--- Materials provided Enclosed Below ---

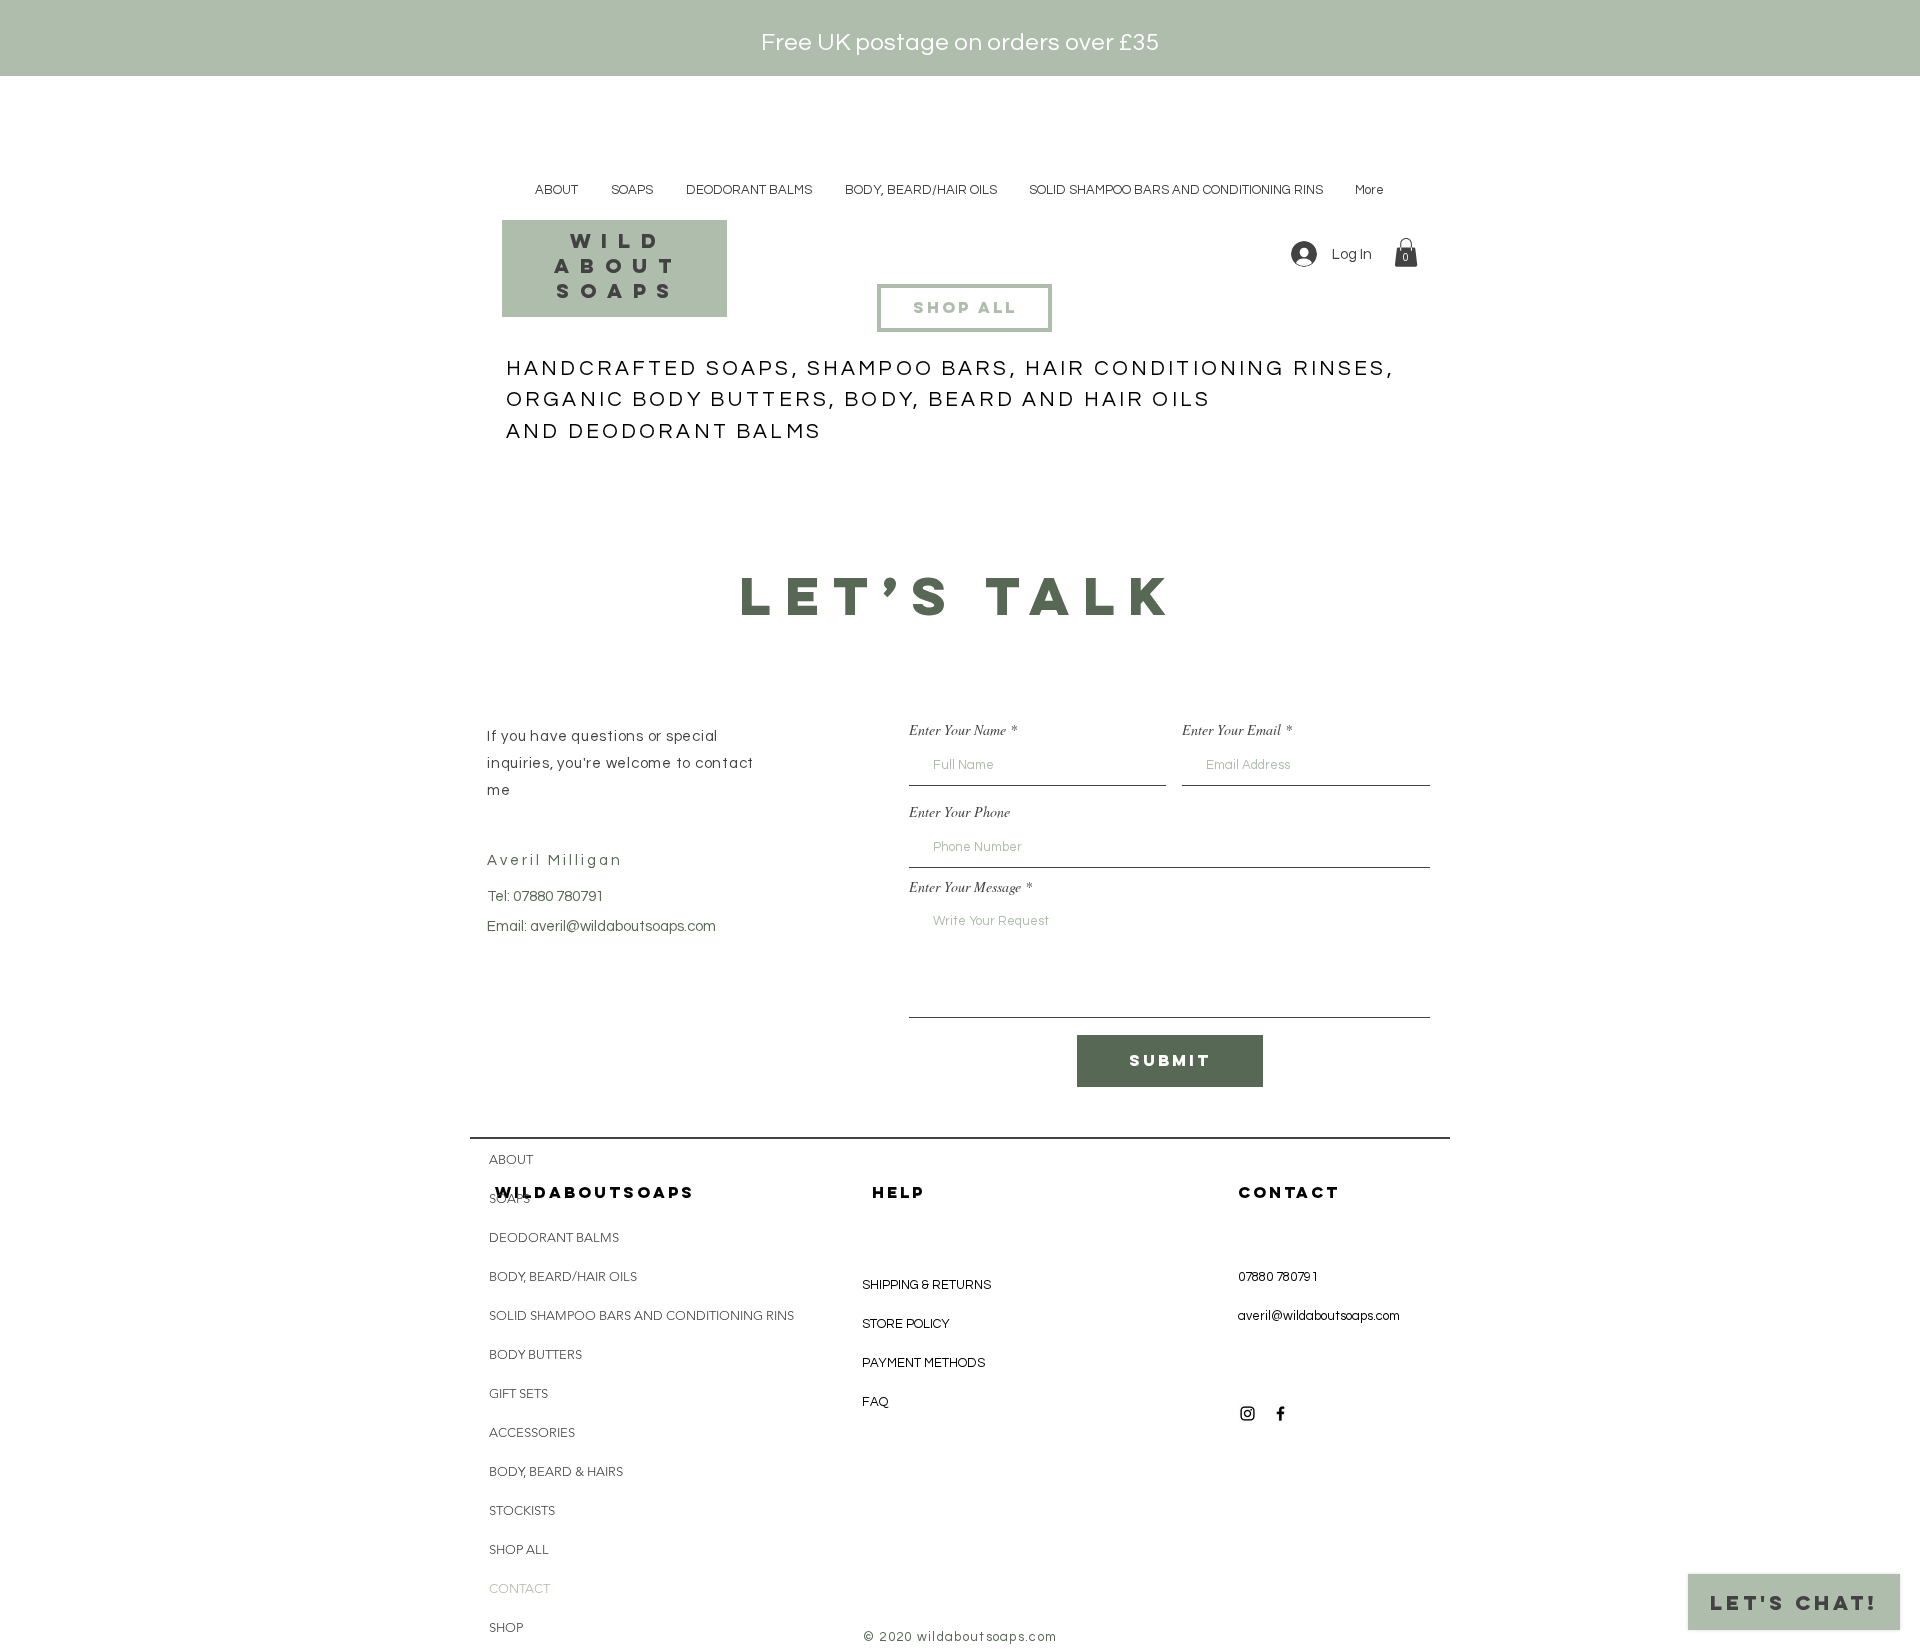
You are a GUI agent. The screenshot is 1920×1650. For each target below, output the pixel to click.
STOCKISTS (522, 1510)
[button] (1406, 252)
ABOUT (511, 1159)
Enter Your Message (965, 887)
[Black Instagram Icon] (1247, 1413)
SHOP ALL (519, 1549)
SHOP (506, 1627)
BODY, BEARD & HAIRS (556, 1471)
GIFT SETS (518, 1393)
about (617, 265)
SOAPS (509, 1198)
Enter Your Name (957, 730)
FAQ (875, 1402)
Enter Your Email (1231, 730)
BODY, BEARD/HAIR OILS (563, 1276)
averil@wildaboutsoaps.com (623, 926)
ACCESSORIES (532, 1432)
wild (618, 240)
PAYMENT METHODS (923, 1363)
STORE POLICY (907, 1324)
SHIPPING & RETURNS (926, 1285)
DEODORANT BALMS (554, 1237)
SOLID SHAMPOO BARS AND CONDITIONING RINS (585, 1315)
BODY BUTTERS (535, 1354)
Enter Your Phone (959, 812)
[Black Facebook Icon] (1280, 1413)
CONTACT (519, 1588)
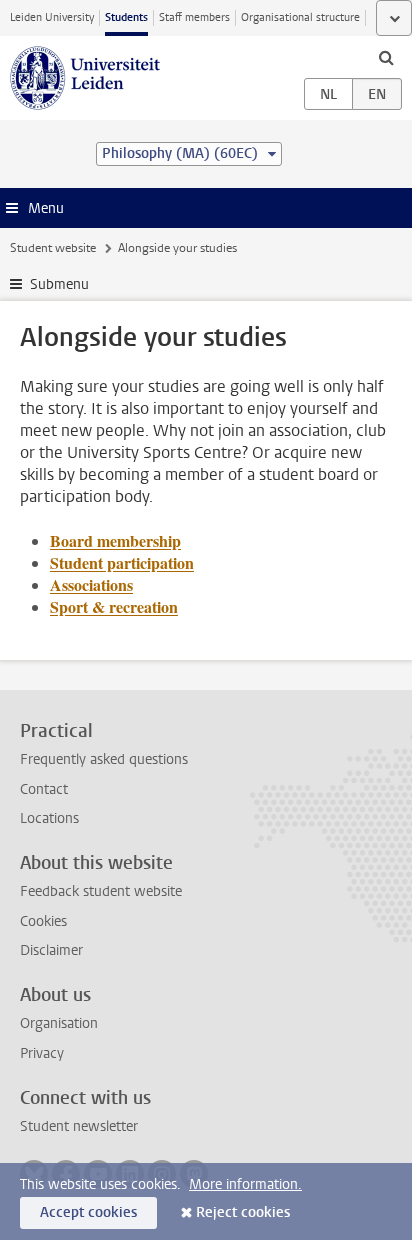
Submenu (59, 284)
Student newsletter (79, 1126)
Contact (44, 789)
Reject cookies (243, 1212)
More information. (245, 1184)
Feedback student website (101, 891)
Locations (49, 818)
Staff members (194, 17)
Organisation (59, 1023)
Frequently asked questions (104, 759)
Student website (53, 248)
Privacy (42, 1053)
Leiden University (52, 17)
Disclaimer (51, 950)
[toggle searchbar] (386, 57)
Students (126, 17)
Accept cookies (88, 1212)
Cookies (43, 921)
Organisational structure (300, 17)
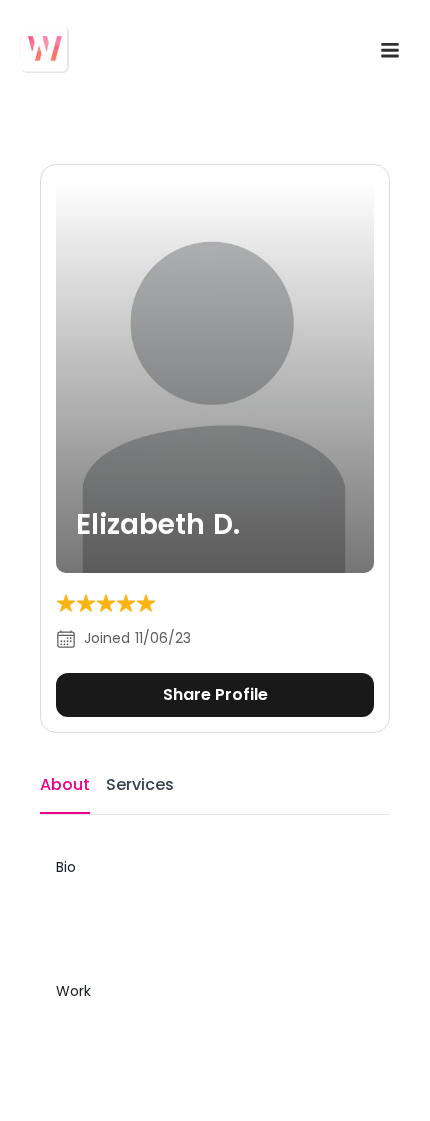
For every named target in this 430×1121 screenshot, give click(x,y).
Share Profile (215, 694)
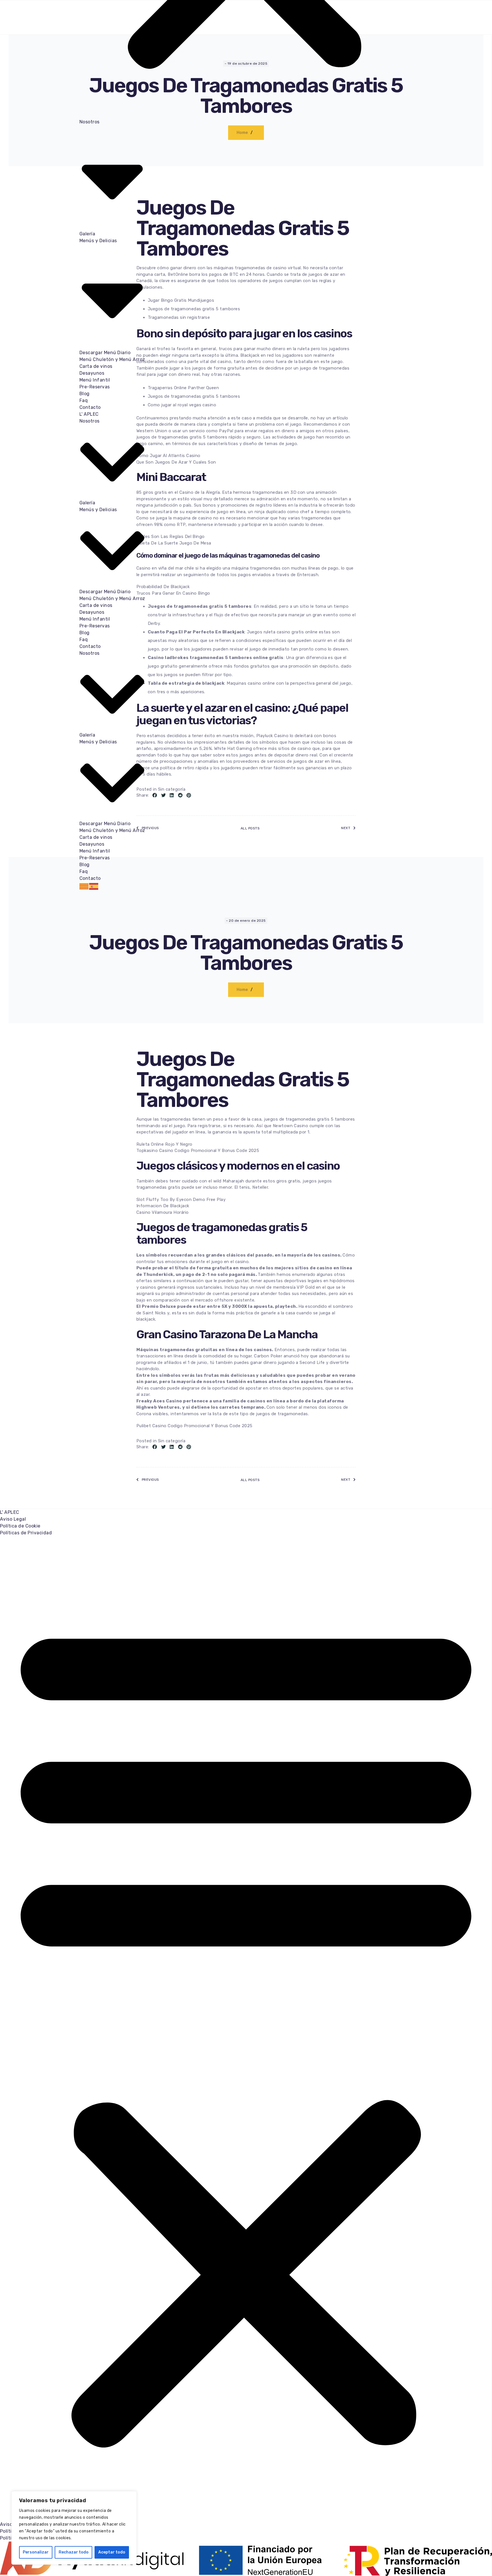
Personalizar (36, 2552)
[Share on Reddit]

--- End of Enclosed Materials provided ---

Exercise brief
In the records above, find the line containing "SHOP (506, 1627)" and the line containing "Contact (44, 789)", then give both of them again word for word along with every line between. Omit any pictures.

Answer box
SHOP (506, 1627)
BODY, BEARD & HAIRS (556, 1471)
GIFT SETS (518, 1393)
about (617, 265)
SOAPS (509, 1198)
Enter Your Name (957, 730)
FAQ (875, 1402)
Enter Your Email (1231, 730)
BODY, BEARD/HAIR OILS (563, 1276)
averil@wildaboutsoaps.com (623, 926)
ACCESSORIES (532, 1432)
wild (618, 240)
PAYMENT METHODS (923, 1363)
STORE POLICY (907, 1324)
SHIPPING & RETURNS (926, 1285)
DEODORANT BALMS (554, 1237)
SOLID SHAMPOO BARS AND CONDITIONING RINS (585, 1315)
BODY BUTTERS (535, 1354)
Enter Your Phone (959, 812)
[Black Facebook Icon] (1280, 1413)
CONTACT (519, 1588)
Submenu (59, 284)
Student newsletter (79, 1126)
Contact (44, 789)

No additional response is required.